→ PROVIDED TEXT
··········

Lecture #1: Introduction January 10, 2012
What is Social Control?
- ways of controlling people’s behaviour in society
- contested concept
- changing definitions
- definition: organized responses to crime, delinquency and allied forms of
deviant and/or socially problematic behaviour which are actually conceived
as such whether in the reactive sense or in the proactive sense
- Cohen’s definition
earlier definitions of social control emphasize all the things that give
society structure, and socialization of people
Cohen focuses on control as responding to acts of deviance (e.g.
punishment)
- informal vs. formal
informal: through interactions and socialization
formal: laws, rules, policies
it’s not always clear the distinction between the two (e.g. is school
informal or formal, even law enforcement can straddle the two)
- proactive vs. reactive
proactive: pre-emptive (e.g. campaigns for seatbelts)

··········

Stored dataset items:
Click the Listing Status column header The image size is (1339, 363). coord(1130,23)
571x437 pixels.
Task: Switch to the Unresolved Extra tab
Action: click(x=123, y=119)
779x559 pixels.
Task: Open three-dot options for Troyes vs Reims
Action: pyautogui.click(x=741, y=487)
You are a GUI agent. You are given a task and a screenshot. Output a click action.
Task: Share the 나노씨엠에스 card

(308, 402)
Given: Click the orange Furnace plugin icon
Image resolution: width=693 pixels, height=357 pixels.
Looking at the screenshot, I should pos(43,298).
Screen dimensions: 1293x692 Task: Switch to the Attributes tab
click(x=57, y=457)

··········

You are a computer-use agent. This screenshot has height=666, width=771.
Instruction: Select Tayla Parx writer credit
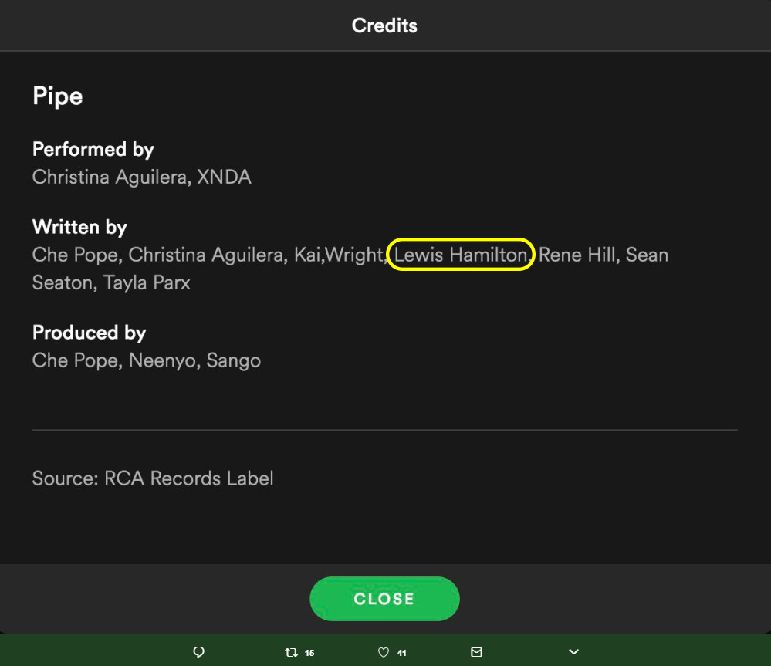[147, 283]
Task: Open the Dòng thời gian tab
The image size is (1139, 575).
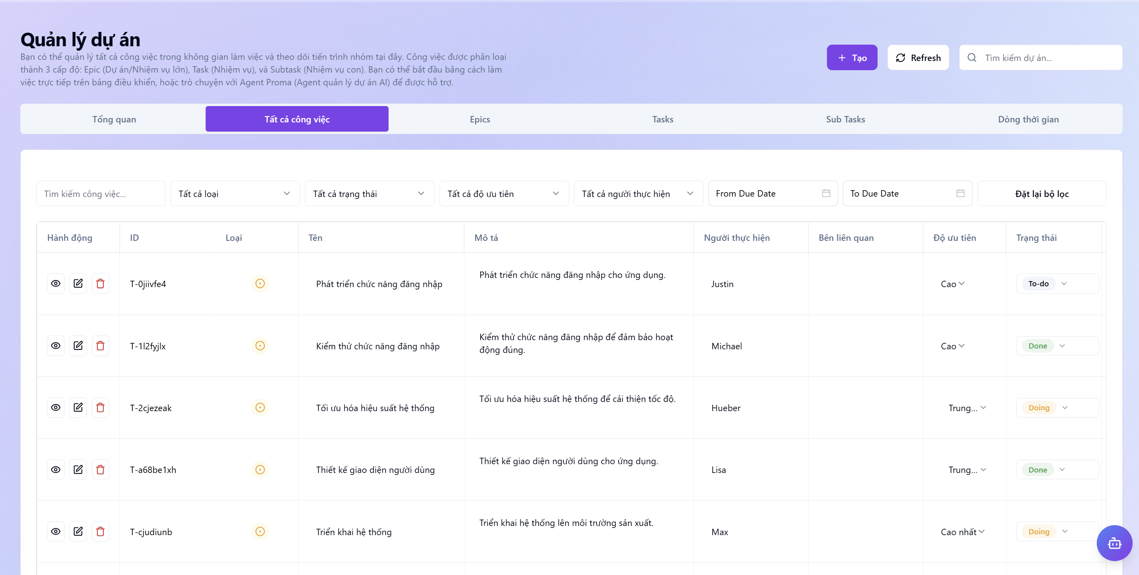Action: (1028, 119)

··········

→ WORK REQUEST 1
Decide whether each statement agrees with the social control lecture notes. Answer yes or no for each, and quote the words from the notes that decide it. (a) Cohen treats social control as responding to acts of deviance. (b) Formal social control works through interactions and socialization. (c) The notes say the line between informal and formal control is always clear.
→ WORK REQUEST 2
Carry on the social control lecture notes from the last line shown.

→ EXERCISE OUTPUT 1
(a) Yes: "Cohen focuses on control as responding to acts of deviance (e.g. punishment)"
(b) No: "formal: laws, rules, policies"
(c) No: "it’s not always clear the distinction between the two"

→ EXERCISE OUTPUT 2
reactive: as a response to a deviant act
however most walk the line between either, such as regulations which
are put in place as reactions, but are pre-emptive strikes to prevent
future incidents
- hard-edge vs. soft-edge
hard-edge: prison, fines
soft-edge: therapy
Changing Social Control
- social control shifts over time
- post-modern/late modern
modern -> colonialism
post-modern -> post-colonialism
- trends in social control
e.g. Facebook, notion of identity and having multiple identities, being
able to control your identity
Donald Black: The Social Structure of Right and Wrong
- a sociology of social control
- self-help
- form/style/quantity
- thinks you can predict social control outcomes based on social statuses and
what not
- form:
- four different kinds of style:
penal (punishing or deterring a particular type of act)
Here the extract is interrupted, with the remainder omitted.